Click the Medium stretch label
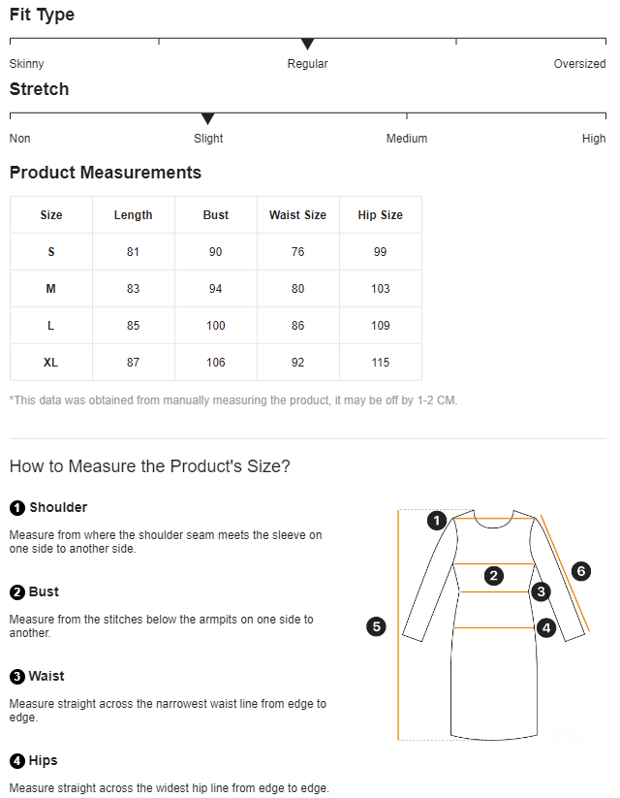Image resolution: width=620 pixels, height=798 pixels. pyautogui.click(x=407, y=139)
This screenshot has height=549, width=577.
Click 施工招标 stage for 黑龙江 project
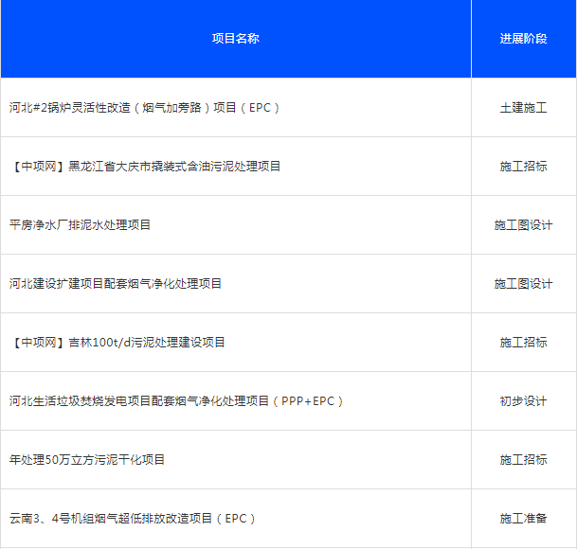pos(523,167)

★ ★ ★

Repeat the entries exactly, pictures left out.

Result for this exercise -
Click the Medium stretch label
Image resolution: width=620 pixels, height=798 pixels. pyautogui.click(x=407, y=139)
This screenshot has height=549, width=577.
Click 施工招标 stage for 黑龙江 project
pos(523,167)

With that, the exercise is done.